Ausgangstext =>
Unfallschadenregulierung: Zumutbare ersatzweise Nutzung

Ein Anspruch auf Schadensersatz wegen der vorübergehenden Entziehung der Gebrauchsmöglichkeit eines Kraftfahrzeugs besteht nicht, wenn dem Geschädigten ein weiteres Fahrzeug zur Verfügung steht, dessen ersatzweise Nutzung ihm zumutbar ist. Die Unzumutbarkeit der Nutzung des weiteren Fahrzeugs lässt sich nicht mit dem Argument begründen, dass das Fahrzeug, dessen Nutzung vorübergehend entzogen ist, gegenüber dem Zweitfahrzeug eine höhere Wertschätzung des Geschädigten erfahre, etwa weil ihm ein höheres Prestige zukomme, es ein anderes Fahrgefühl vermittle oder den individuellen Genuss erhöhe.

BGH, Urt. v. 11.10.2022 – VI ZR 35/22

Straßenbauarbeiter: Verkehrsteilnehmer

Ein Straßenbauarbeiter, der auf der für den fließenden Verkehr freigegebenen Fahrbahn Markierungsarbeiten ausführt, ist als Verkehrsteilnehmer i.S.v. § 1 StVO anzusehen. Ein Straßenbauarbeiter, der Markierungsarbeiten verrichtet, ist kein Fußgänger i.S.v. § 25 StVO.

OLG Celle, Urt. v. 16.11.2022 – 14 U 87/22

Räum- und Streupflicht: Ernsthafte lokale Glättegefahr

Eine winterliche Räum- und Streupflicht kann nicht nur bei allgemeiner Glätte, sondern auch bei einer ernsthaften lokalen Glättegefahr bestehen. Ob eine ernsthafte lokale Glättegefahr besteht, hängt von den Umständen des Einzelfalls ab. Dabei kommt es stets auf den Pflichtenmaßstab an, der an den primär Verkehrssicherungspflichtigen zu stellen ist, der den Verkehr auf der in Rede stehenden Fläche eröffnet hat. Dieser Maßstab gilt auch für einen Dritten, auf den der primär Verkehrssicherungspflichtige die Räum- und Streupflicht übertragen hat.

KG, Urt. v. 6.12.2022 – 21 U 56/22

Vorteilsausgleich: Schätzung der Nutzungsentschädigung

Die auf den Schaden des nach § 826 BGB geschädigten Fahrzeugkäufers im Wege des Vorteilsausgleichs für den Gebrauch des Fahrzeugs anzurechnende Nutzungsentschädigung kann im Wege der Schätzung gemäß § 287 ZPO ermittelt werden, indem der für das Fahrzeug gezahlte Bruttokaufpreis durch die voraussichtliche Restlaufleistung im Erwerbszeitpunkt geteilt und dieser Wert mit den gefahrenen Kilometern multipliziert wird. Von dem Bruttokaufpreis ist im Rahmen dieser Berechnungsmethode auch dann auszugehen, wenn der Käufer vorsteuerabzugsberechtigt ist (entgegen OLG Köln, Urt. v. 8.12.2021 – 11 U 73/21 und OLG Hamm, Urt. v. 5.7.2021 – 8 U 201/20).

Arbeitsanweisungen =>
1 - Gib die Stelle aus der Urteilsübersicht zum Verkehrsrecht von "OLG Celle, Urt." bis "Streupflicht übertragen hat." Wort für Wort wieder.
2 - Schreib die Urteilsübersicht zum Verkehrsrecht im Anschluss an ihren letzten Satz weiter.
Die Auflistung weiter unten steht für sich und gehört nicht zur Urteilsübersicht zum Verkehrsrecht.

Inhalt des Datensatzes =>
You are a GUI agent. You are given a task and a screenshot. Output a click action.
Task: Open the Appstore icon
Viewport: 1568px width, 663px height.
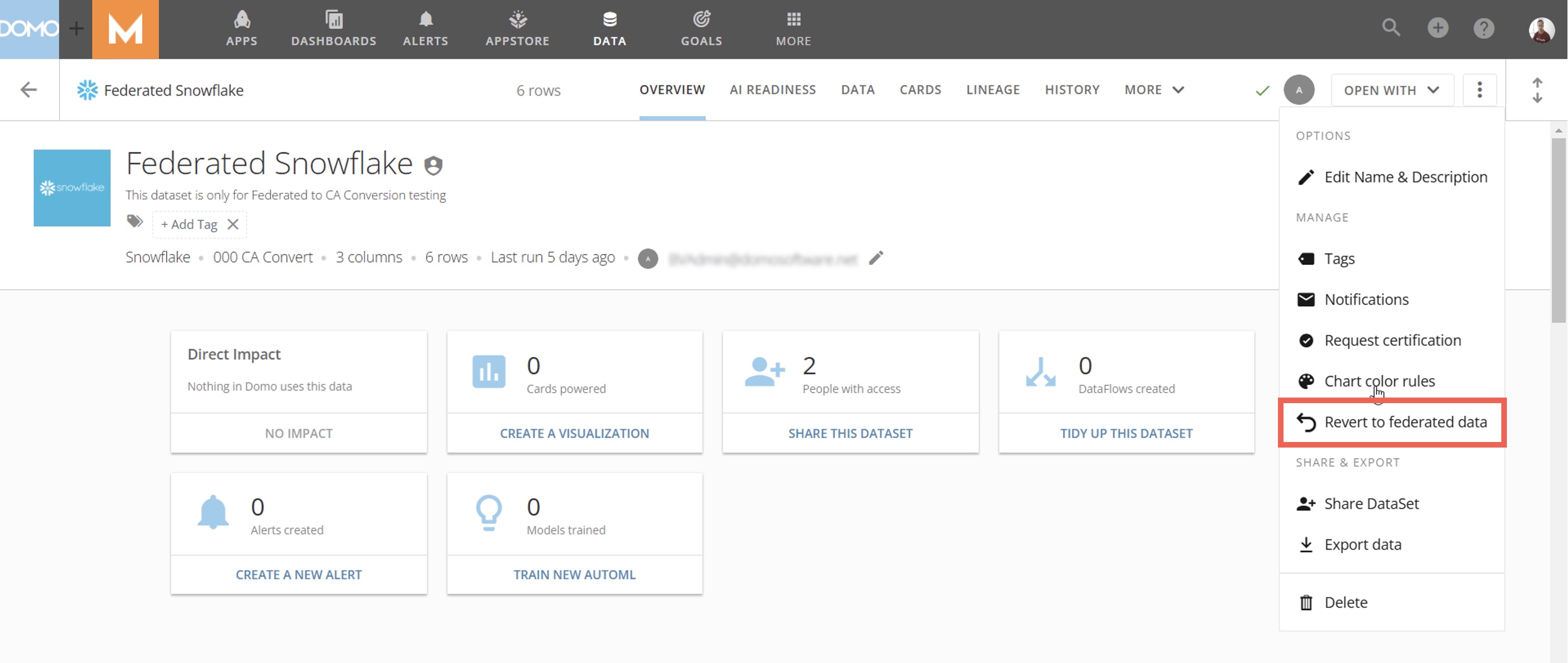(517, 19)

Geordnete Antworten =>
1 -
OLG Celle, Urt. v. 16.11.2022 – 14 U 87/22

Räum- und Streupflicht: Ernsthafte lokale Glättegefahr

Eine winterliche Räum- und Streupflicht kann nicht nur bei allgemeiner Glätte, sondern auch bei einer ernsthaften lokalen Glättegefahr bestehen. Ob eine ernsthafte lokale Glättegefahr besteht, hängt von den Umständen des Einzelfalls ab. Dabei kommt es stets auf den Pflichtenmaßstab an, der an den primär Verkehrssicherungspflichtigen zu stellen ist, der den Verkehr auf der in Rede stehenden Fläche eröffnet hat. Dieser Maßstab gilt auch für einen Dritten, auf den der primär Verkehrssicherungspflichtige die Räum- und Streupflicht übertragen hat.

2 -
OLG Karlsruhe, Urt. v. 13.12.2022 – 8 U 282/21

Anspruchsübergang gemäß § 116 SGB X: Zeitpunkt des Übergangs

Hinsichtlich des Zeitpunkts des Anspruchsübergangs gemäß § 116 SGB X ist zu differenzieren. Maßgeblich für die Differenzierung ist der Grund der Leistungserbringung und nicht der Träger der Leistung. Bei Sozialleistungen, die aufgrund eines Sozialversicherungsverhältnisses zu erbringen sind, findet der in § 116 Abs. 1 SGB X normierte Anspruchsübergang in aller Regel bereits im Zeitpunkt des schadenstiftenden Ereignisses statt, sofern das Versicherungsverhältnis schon zu diesem Zeitpunkt besteht. Bei Sozialleistungen, deren Gewährung nicht an das Bestehen eines Sozialversicherungsverhältnisses, sondern an andere Voraussetzungen gebunden ist, ist für den Rechtsübergang erforderlich, dass nach den konkreten Umständen des jeweiligen Einzelfalls eine Leistungspflicht ernsthaft in Betracht zu ziehen ist.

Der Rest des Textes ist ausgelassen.